Kidney Stones


Also called nephrolithiasis, kidney stones are hard deposits of salts and minerals that form inside the kidneys and may eventually travel to the urinary tract – from the kidneys to the bladder. It is a common and short-term condition that resolves within days to weeks. Kidney stones usually do not cause any permanent damage.

The most common kidney stone symptoms include:

  • Pain during urination
  • Severe pain below the ribs, side and back
  • Pain with fluctuating intensity
  • Brown, pink or red urine
  • Foul smelling or cloudy urine
  • Vomiting and nausea
  • Frequent urination
  • Chills and fever because of an infection
  • Inability to empty the bladder completely

As the stone(s) moves through the urinary tract, the location of the pain may also change. Scheduling an appointment with a doctor is advised when the pain becomes so severe that the person is not able to sit still in a comfortable position. Also, vomiting, nausea, fever and chills often accompany the pain.
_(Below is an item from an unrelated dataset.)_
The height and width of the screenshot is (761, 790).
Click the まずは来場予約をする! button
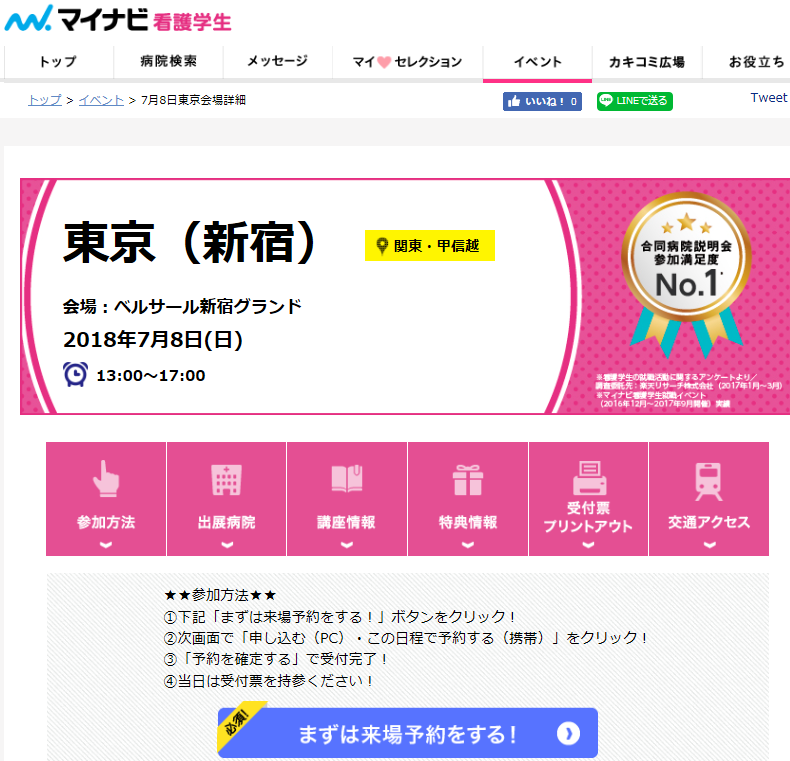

There is no definite cause for kidney stones; however, there are several factors that may increase the risk. Kidney stones primarily form when the urine becomes rich in crystal-forming substances like oxalate, uric acid and calcium. Also, when the urine lacks substances that prevent these crystals from sticking together; it creates the right environment for the formation of kidney stones. Family or personal history, dehydration, obesity, unhealthy diet, gastric bypass surgery and digestive diseases are some of the significant risk factors for kidney stones.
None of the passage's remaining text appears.